*Data shown*.
--

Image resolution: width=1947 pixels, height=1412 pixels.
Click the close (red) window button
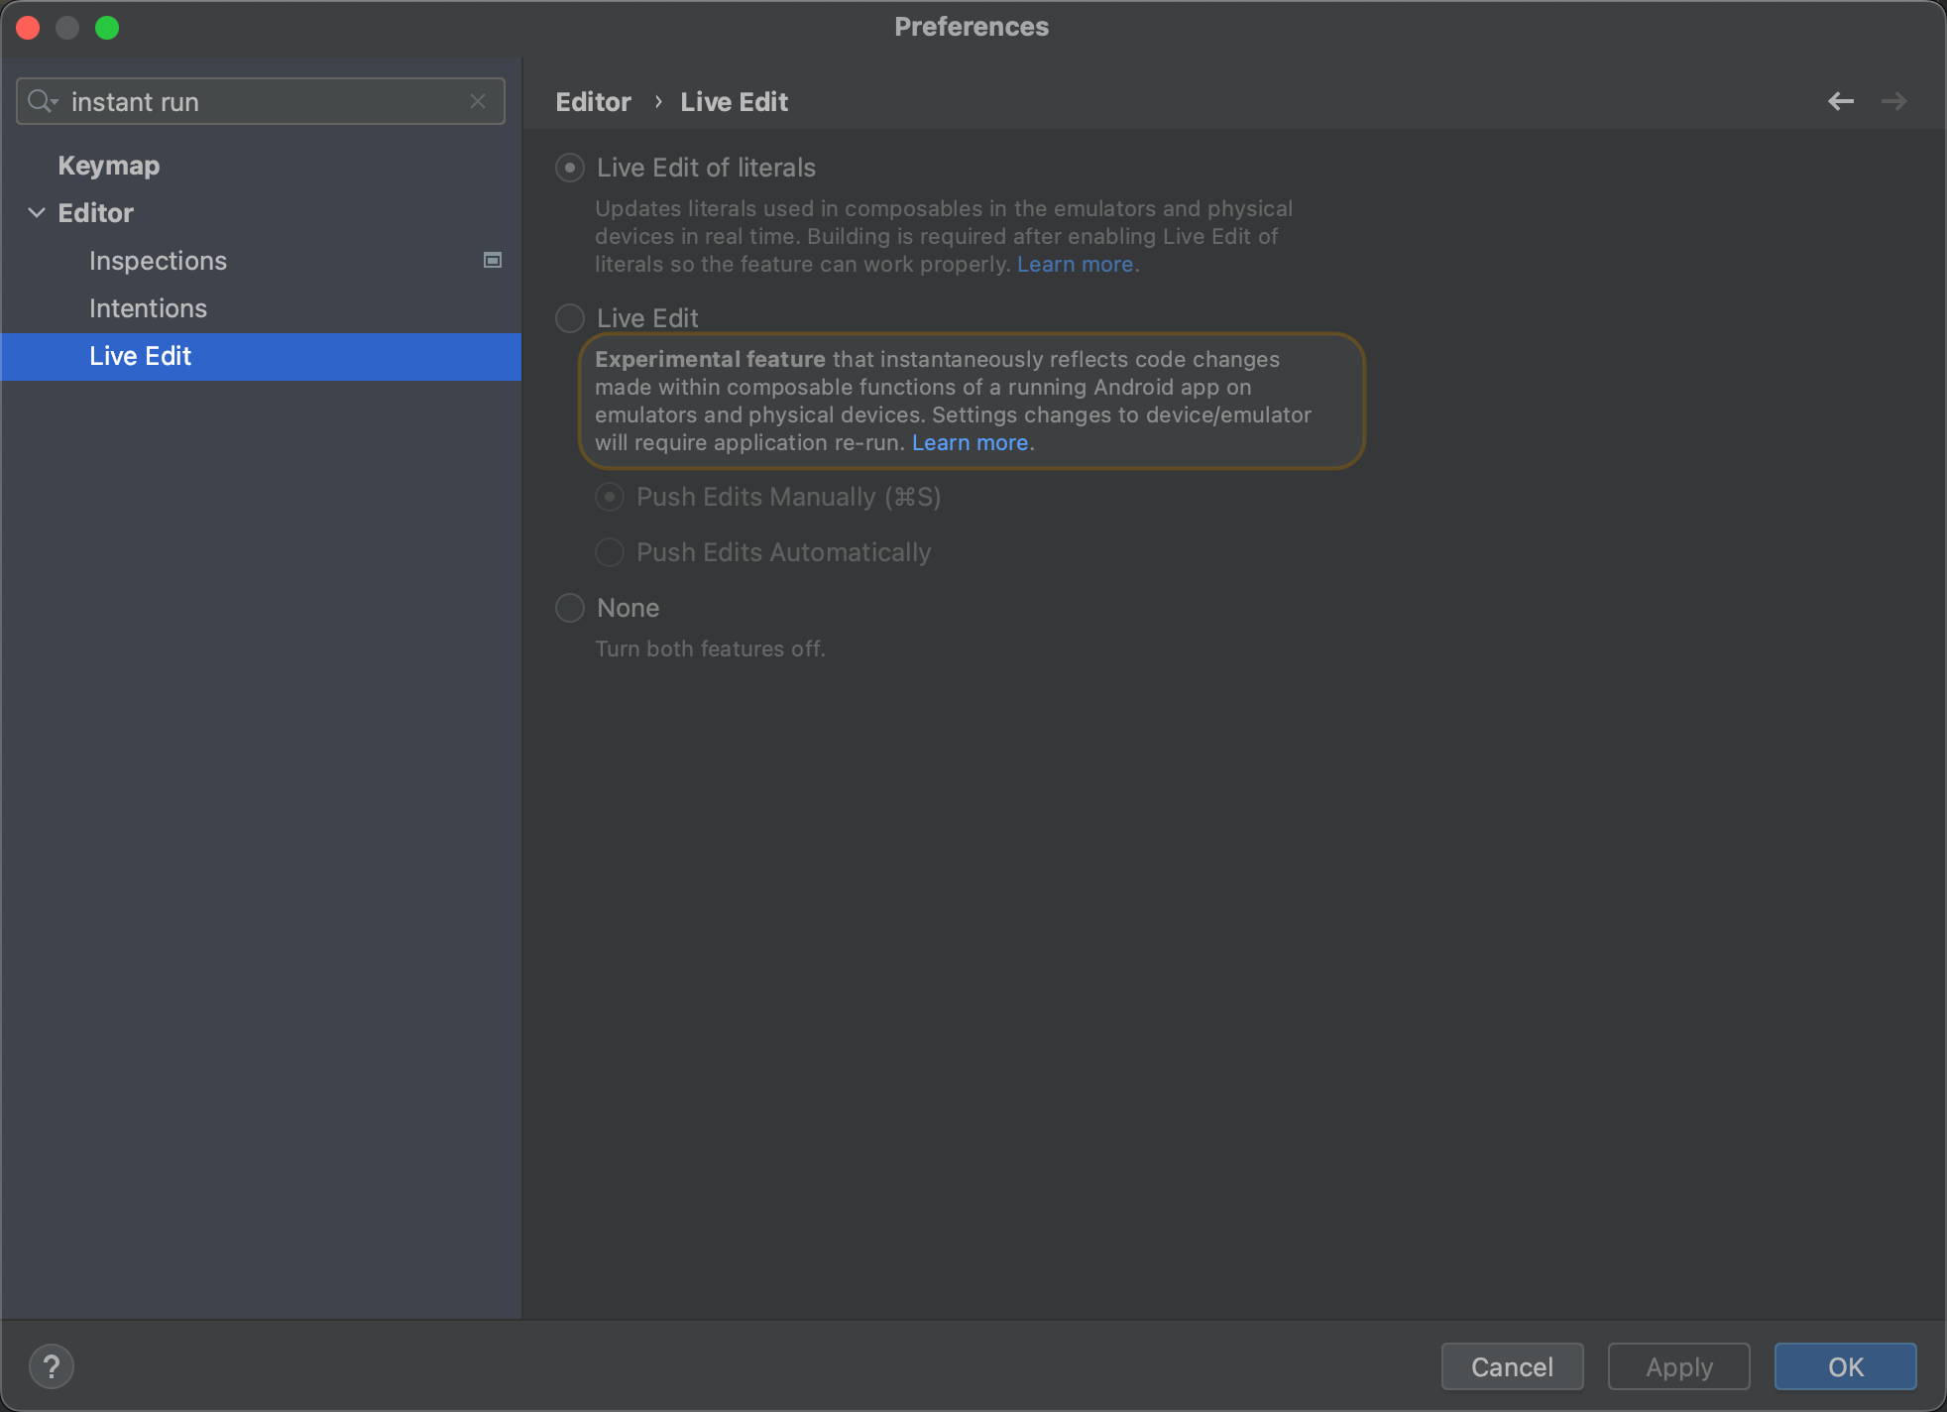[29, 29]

--

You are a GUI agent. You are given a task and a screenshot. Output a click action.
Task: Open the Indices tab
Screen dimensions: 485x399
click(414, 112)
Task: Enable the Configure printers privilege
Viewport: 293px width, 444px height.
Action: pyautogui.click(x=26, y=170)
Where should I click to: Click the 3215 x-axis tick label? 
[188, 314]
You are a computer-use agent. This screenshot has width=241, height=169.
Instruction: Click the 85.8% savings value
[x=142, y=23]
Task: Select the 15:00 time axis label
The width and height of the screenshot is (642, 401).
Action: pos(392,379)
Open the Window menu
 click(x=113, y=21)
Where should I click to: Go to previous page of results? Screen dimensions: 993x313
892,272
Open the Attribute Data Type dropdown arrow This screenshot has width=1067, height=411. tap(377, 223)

--

Restate word for word the entries above, starting at the line with "Where should I click to: Click" and ending at the line with "Task: Select the 15:00 time axis label", inclusive, and no others.

Where should I click to: Click the 3215 x-axis tick label? 
[188, 314]
You are a computer-use agent. This screenshot has width=241, height=169.
Instruction: Click the 85.8% savings value
[x=142, y=23]
Task: Select the 15:00 time axis label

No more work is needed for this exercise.